Target Bankruptcy Risk and Its Impact on Going Private Buyout Performance and Exit


  • Jian Huang's contribution to this study arose from his doctoral work at Cranfield School of Management during 2003 to 2007. The paper does not in any way reflect the views, opinions and conclusions of his current employer, GLG Partners. LP. GLG is a member of the MAN Group.

Sudi Sudarsanam, Cranfield School of Management, Finance & Accounting, Cranfield University, Cranfield, MK43 0AL, UK. E-mail:


Manuscript Type: Empirical

Research Question/Issue: What is the impact of bankruptcy risk on whether listed corporations are likely to be bought out by private equity firms and on the subsequent exit, including bankruptcy, of private equity backed public to private buyouts?

Research Findings/Insights: Using a sample of 246 UK companies that went from public to private (P2P) company status from 1997 to 2005, we find that companies going private have a significantly higher default probability. Private equity firms sponsoring P2P deals acquire firms with a higher risk of bankruptcy than non-acquired firms that remain public. We find evidence that high receivership risk at going private increases the chance that the target will end up in receivership, but post-P2P bankruptcy likelihood is less when the P2P is a management buyout rather than any other form of buyout. Independent boards of pre-P2P targets promote P2P deals and reduce the chances of bankruptcy after the buyout, suggesting a good corporate governance structure makes a positive contribution to bankruptcy avoidance after going private transactions.
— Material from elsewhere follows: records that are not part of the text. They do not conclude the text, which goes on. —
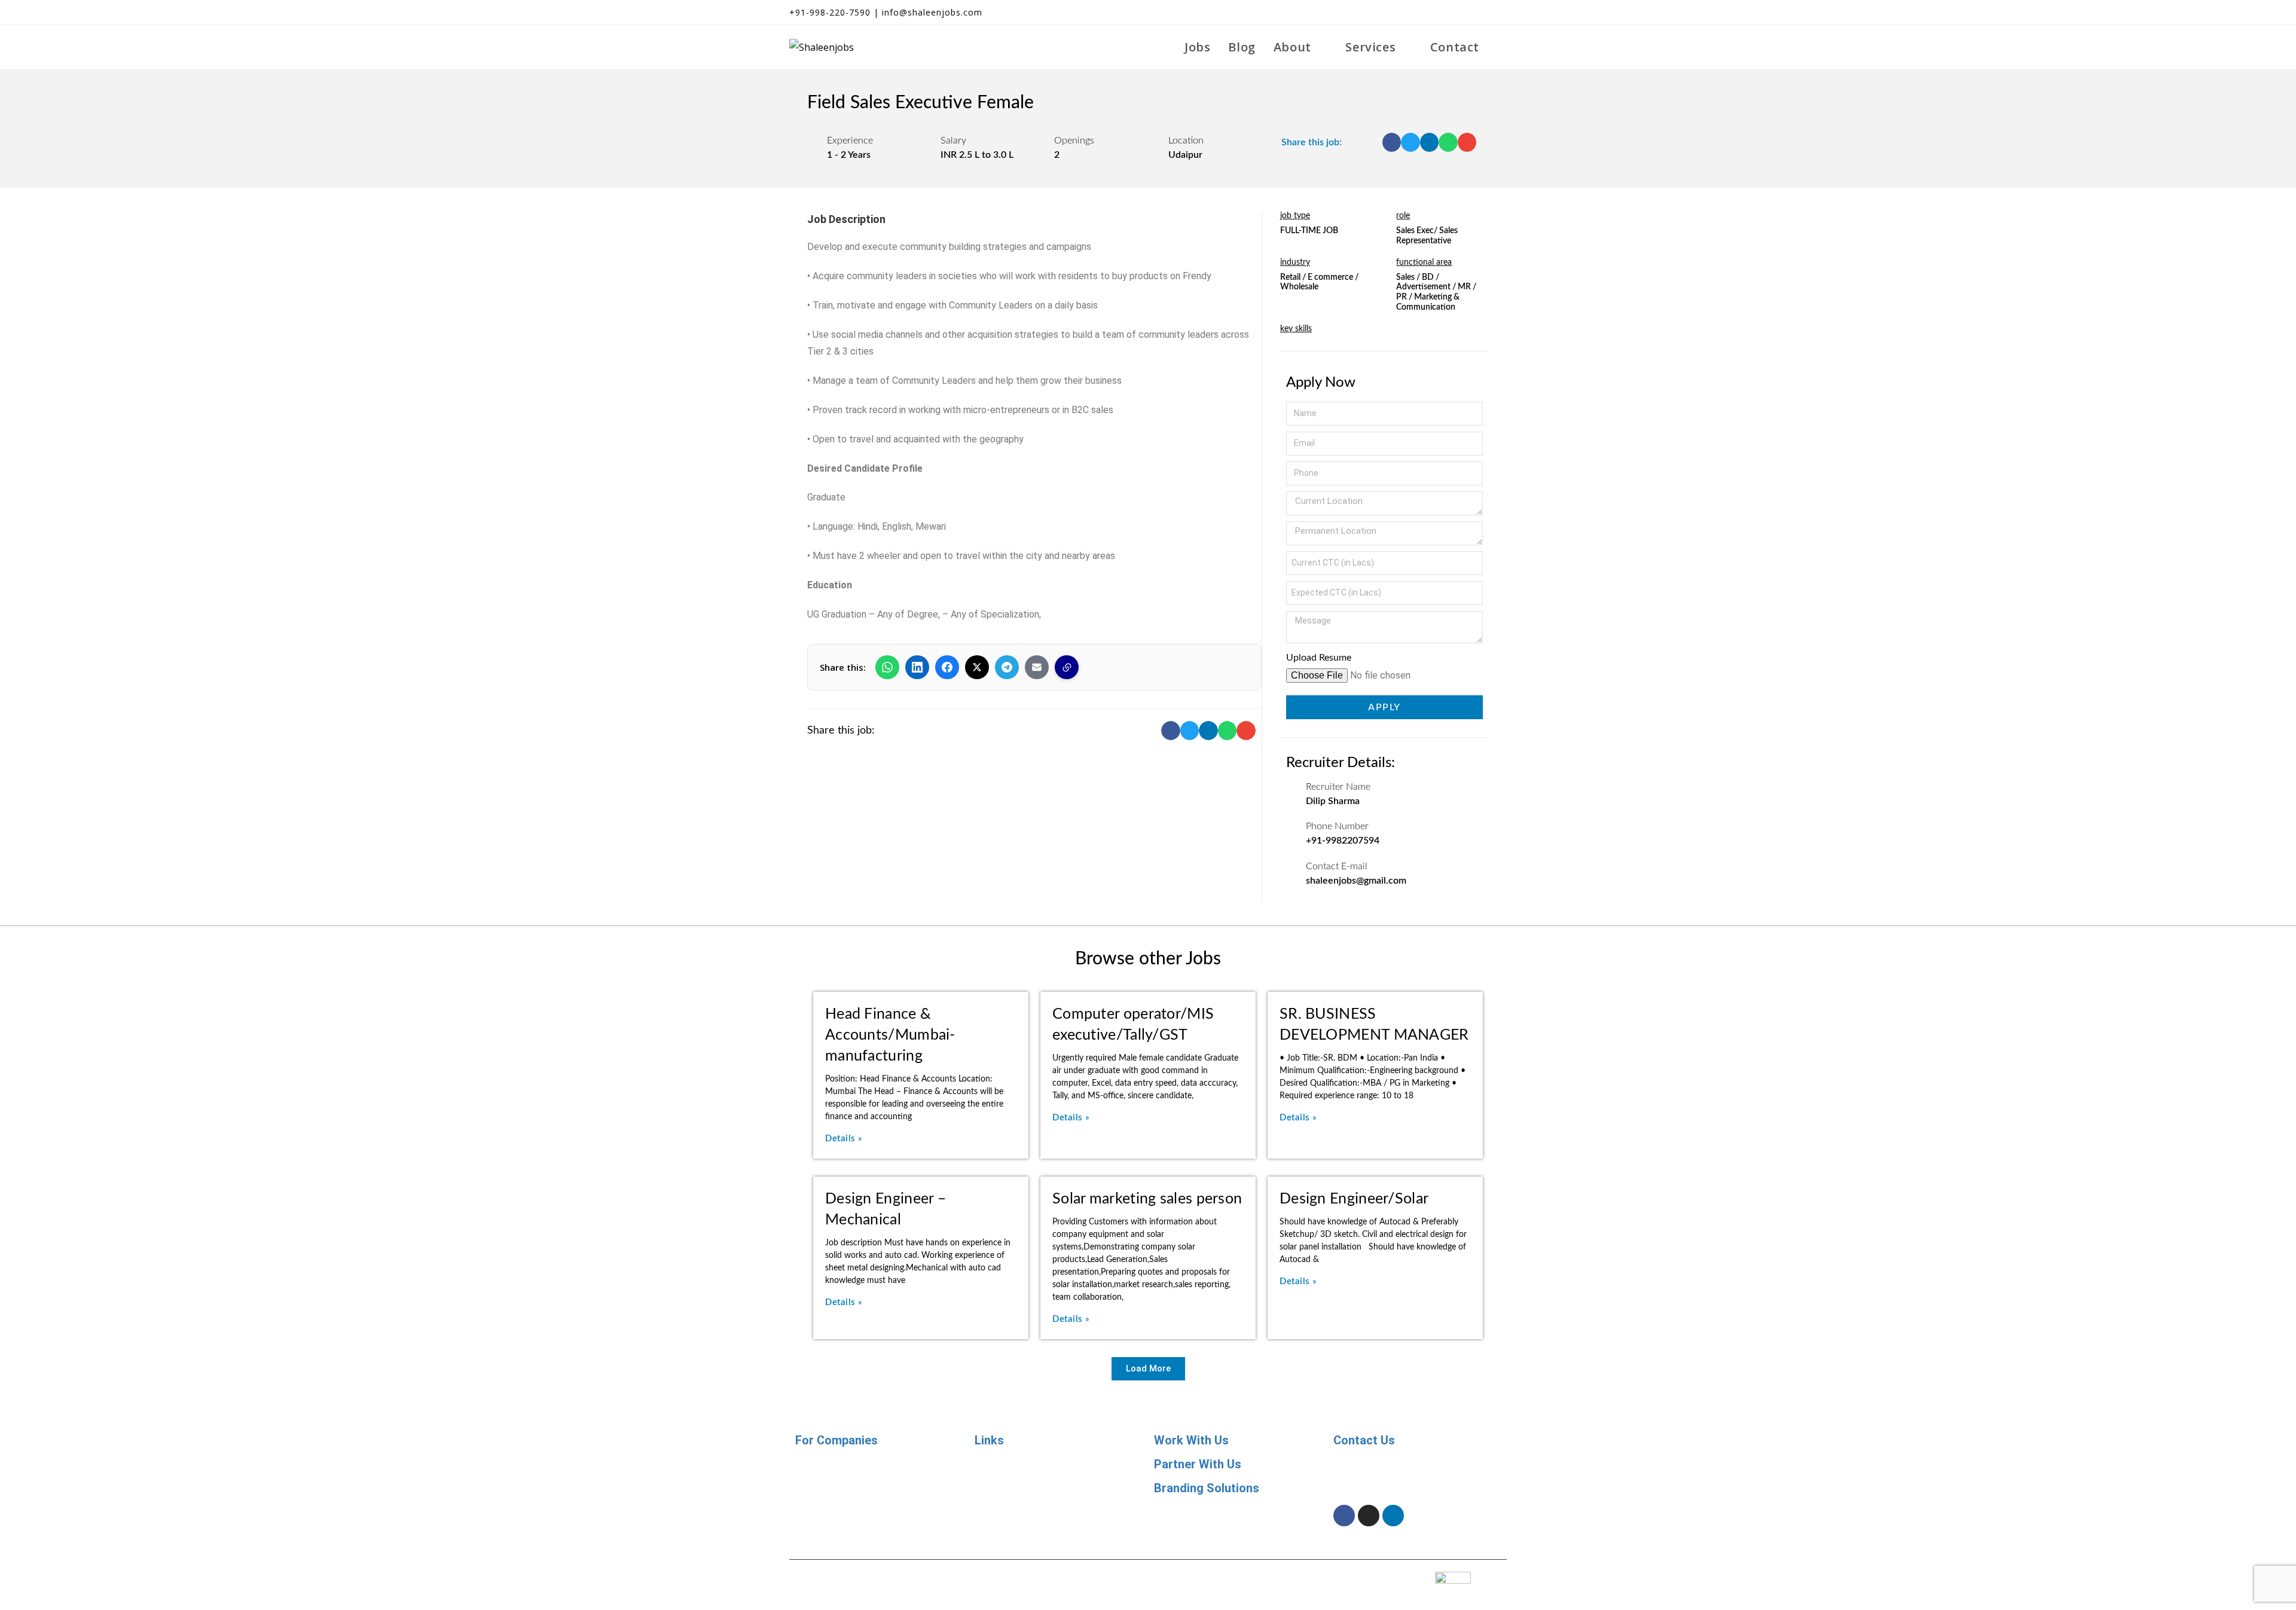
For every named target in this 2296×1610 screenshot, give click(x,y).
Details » (844, 1138)
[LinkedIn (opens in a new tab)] (1480, 13)
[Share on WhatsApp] (887, 667)
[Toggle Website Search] (1502, 47)
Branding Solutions (1206, 1488)
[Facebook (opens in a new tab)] (1459, 13)
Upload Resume (1318, 657)
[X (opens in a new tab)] (1437, 13)
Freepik (1217, 1575)
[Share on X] (977, 667)
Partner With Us (1197, 1464)
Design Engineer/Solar (1354, 1199)
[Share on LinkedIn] (917, 667)
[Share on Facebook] (947, 667)
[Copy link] (1067, 667)
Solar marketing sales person (1147, 1199)
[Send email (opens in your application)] (1499, 13)
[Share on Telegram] (1007, 667)
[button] (1392, 142)
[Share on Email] (1037, 667)
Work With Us (1191, 1440)
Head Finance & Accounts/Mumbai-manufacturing (890, 1035)
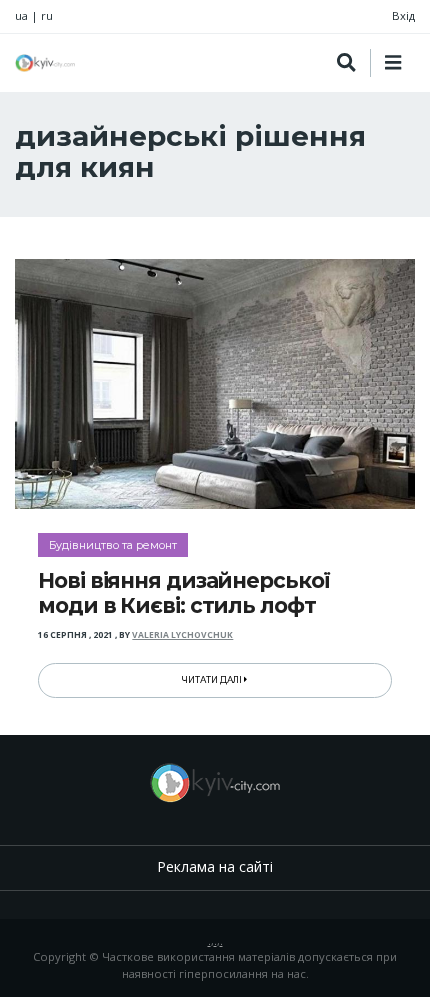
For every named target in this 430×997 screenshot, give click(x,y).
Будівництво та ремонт (113, 545)
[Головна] (45, 63)
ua (21, 15)
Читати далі (213, 680)
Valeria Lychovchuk (182, 635)
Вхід (403, 15)
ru (47, 15)
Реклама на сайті (215, 866)
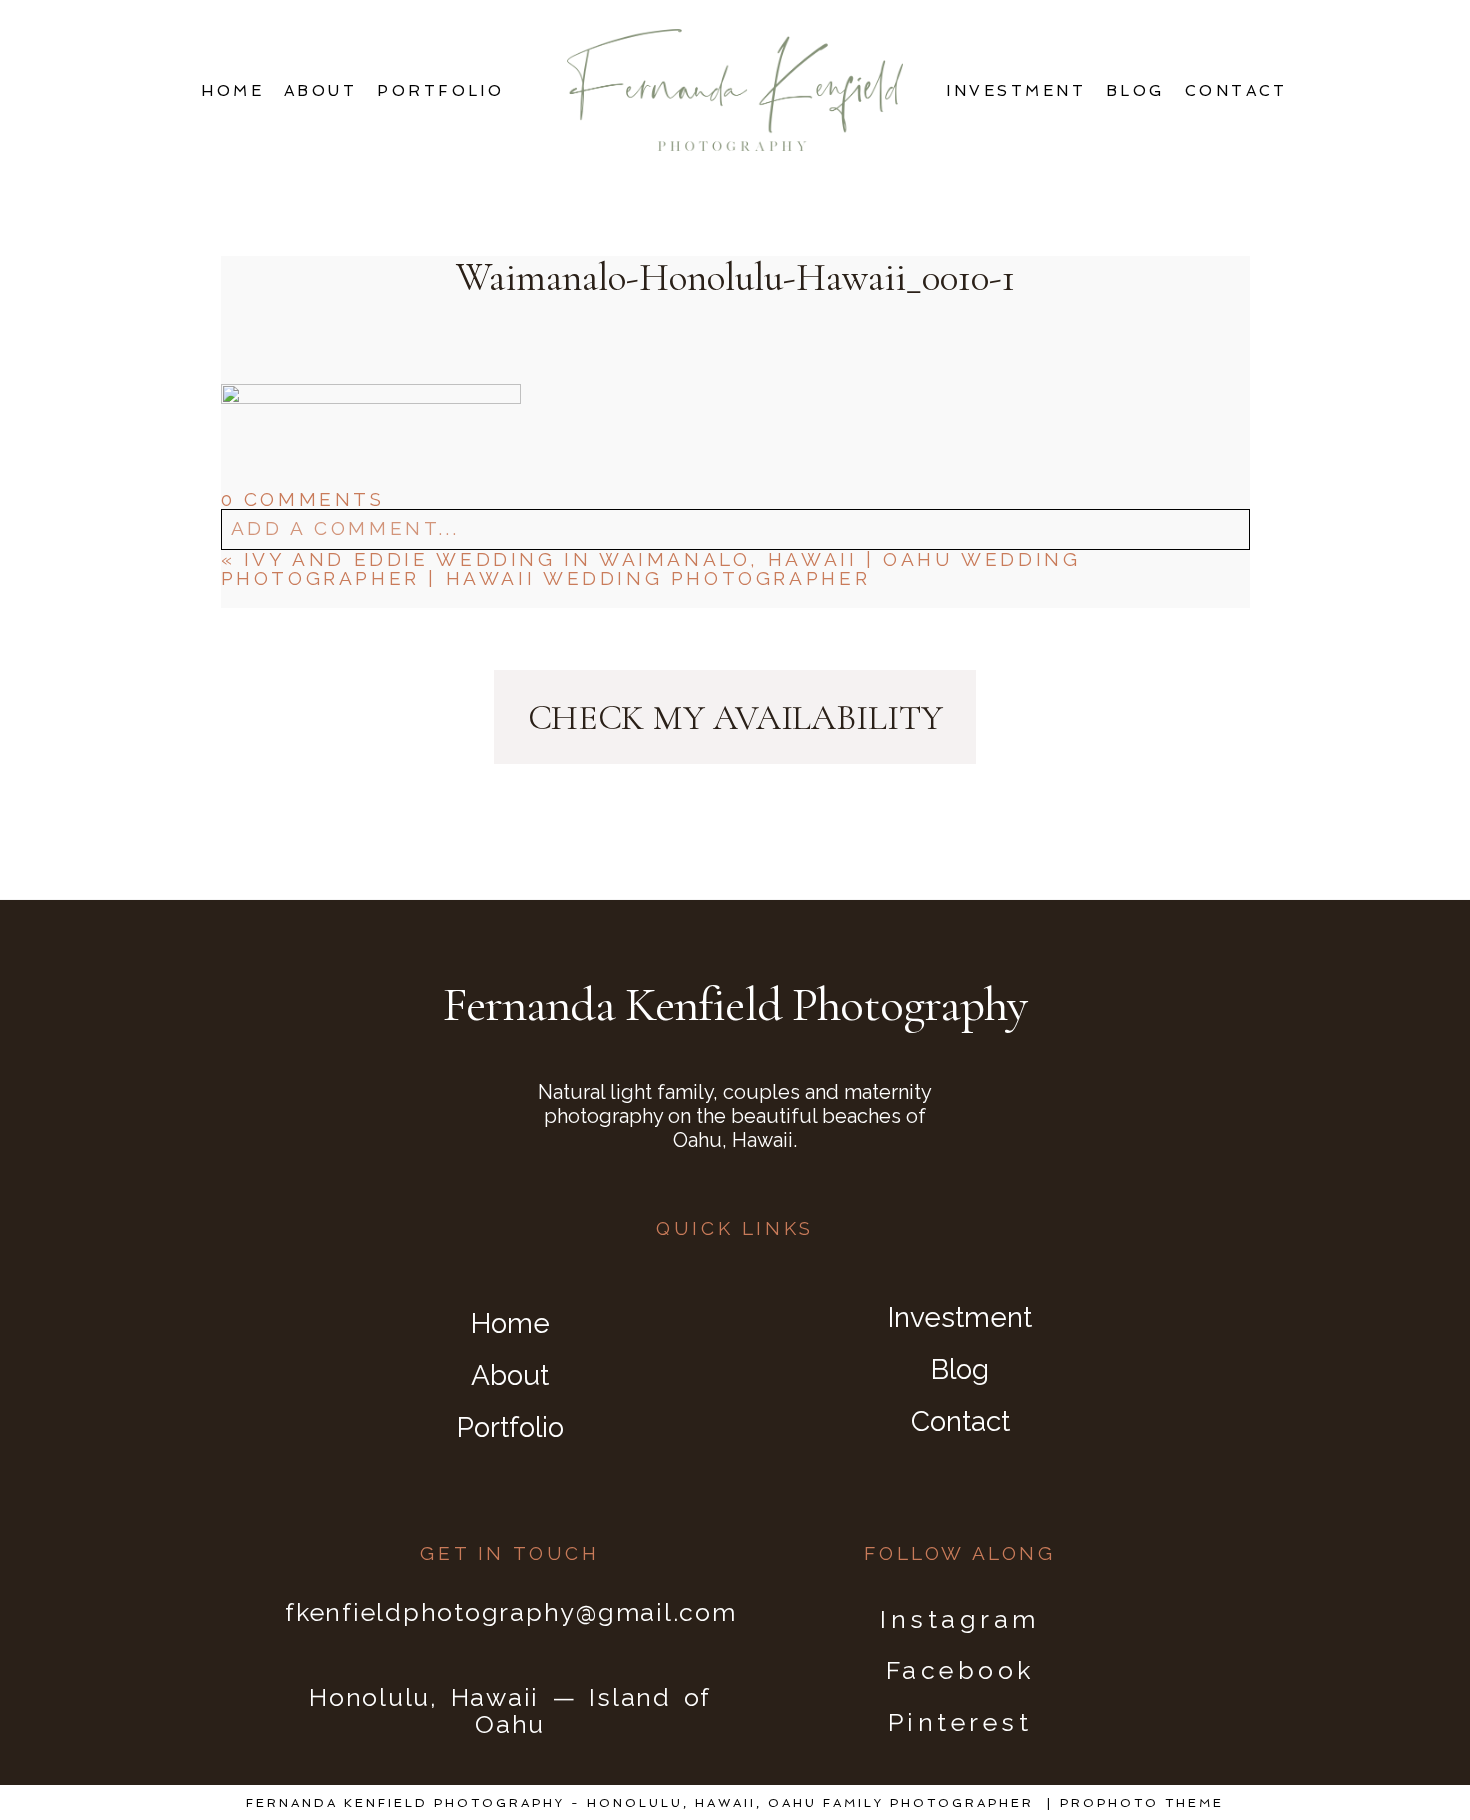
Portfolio (440, 91)
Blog (1135, 91)
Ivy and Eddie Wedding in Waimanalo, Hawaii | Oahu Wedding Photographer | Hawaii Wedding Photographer (651, 568)
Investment (1016, 91)
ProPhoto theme (1142, 1803)
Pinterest (960, 1722)
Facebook (960, 1670)
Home (232, 91)
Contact (1236, 91)
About (320, 91)
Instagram (960, 1619)
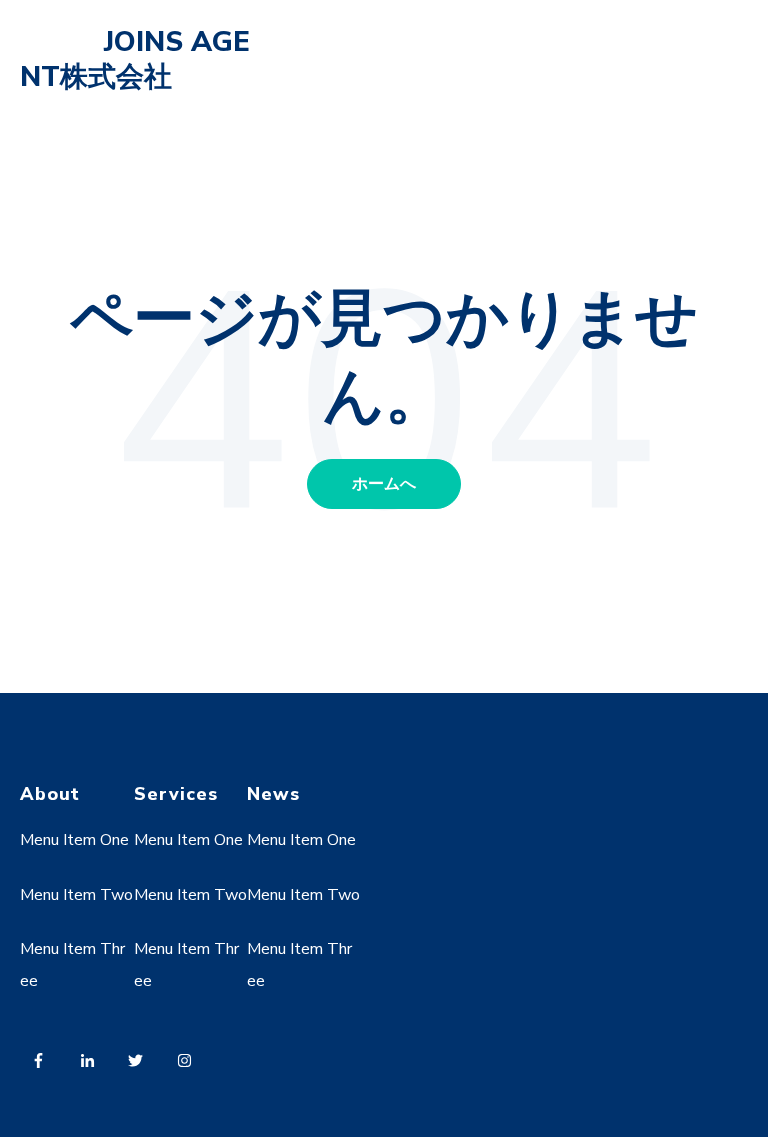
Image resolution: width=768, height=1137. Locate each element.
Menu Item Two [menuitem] (76, 895)
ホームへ (384, 484)
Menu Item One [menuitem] (74, 840)
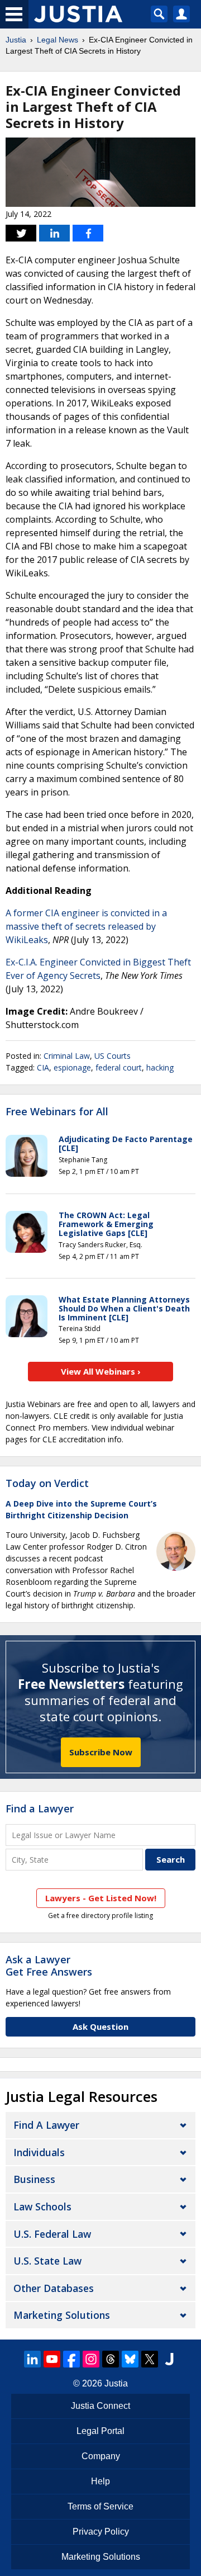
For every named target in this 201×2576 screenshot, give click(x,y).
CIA (43, 1067)
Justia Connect (100, 2406)
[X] (149, 2359)
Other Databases (53, 2288)
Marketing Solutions (61, 2315)
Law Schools (42, 2206)
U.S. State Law (47, 2260)
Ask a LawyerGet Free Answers (49, 1965)
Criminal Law (67, 1055)
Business (34, 2179)
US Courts (112, 1055)
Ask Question (100, 2026)
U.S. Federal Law (52, 2234)
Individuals (39, 2152)
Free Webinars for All (57, 1112)
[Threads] (110, 2359)
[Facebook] (71, 2359)
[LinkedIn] (32, 2359)
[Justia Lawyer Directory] (169, 2359)
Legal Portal (100, 2431)
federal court (118, 1067)
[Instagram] (91, 2359)
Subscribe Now (100, 1752)
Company (101, 2456)
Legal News (57, 39)
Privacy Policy (101, 2531)
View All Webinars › (101, 1371)
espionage (72, 1067)
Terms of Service (100, 2506)
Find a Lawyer (40, 1808)
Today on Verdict (47, 1483)
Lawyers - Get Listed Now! (100, 1897)
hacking (160, 1067)
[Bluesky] (130, 2359)
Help (100, 2481)
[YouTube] (52, 2359)
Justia (16, 39)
Theoretical/Academic Implications: Our finding that P2P deals involve targets with a higher risk of bankruptcy adds to theoretical insights about private equity. In contrast to previous research, it suggests that PE firms are not deterred by the risk of financial distress but consider it a value creating opportunity. Our use of the option pricing framework represents a first and novel attempt at measuring bankruptcy risk and its impact on the ability of private equity firms to achieve effective turnaround. We find a link between better governance of the target pre-P2P and lower bankruptcy risk since where the PE investor inherits a strong governance structure, manifested in independent boards, chances of subsequent bankruptcy are reduced. Similarly, where the P2P acquisition is a management buyout, the probability of bankruptcy, post-P2P, is reduced, suggesting lower informational asymmetries and better alignment of interests between managerial and private equity investors. Although, due to the small number of receivership exits in our sample of P2P firms, the results are not as strong as we would like, a more extended analysis involving a larger sample over a longer period, in particular of firms exiting through bankruptcy is expected to produce stronger results. Our results provide a sufficient basis to warrant such further analysis.

Practitioner/Policy Implications: Private equity backed P2Ps of listed corporations with high bankruptcy risk augment the market for corporate control as they provide an alternative purchaser to traditional acquirers. Our finding that high bankruptcy risk at going private increases the chance the target will end up in receivership suggests a need for caution on the part of private equity firms since the turnaround of P2P targets appears to depend on how seriously distressed they are at the P2P stage. Private equity firms therefore need to engage in careful due diligence. Private equity firms need to give attention to the nature of the pre-P2P governance regime when selecting P2P targets, in particular the extent to which better monitoring by independent directors has been in place and where there is greater alignment of interests between managers and LBO sponsors since these contribute to bankruptcy avoidance. For listed corporations, our findings suggest that strengthening of independent boards may contribute to timely decisions to sell troubled corporations.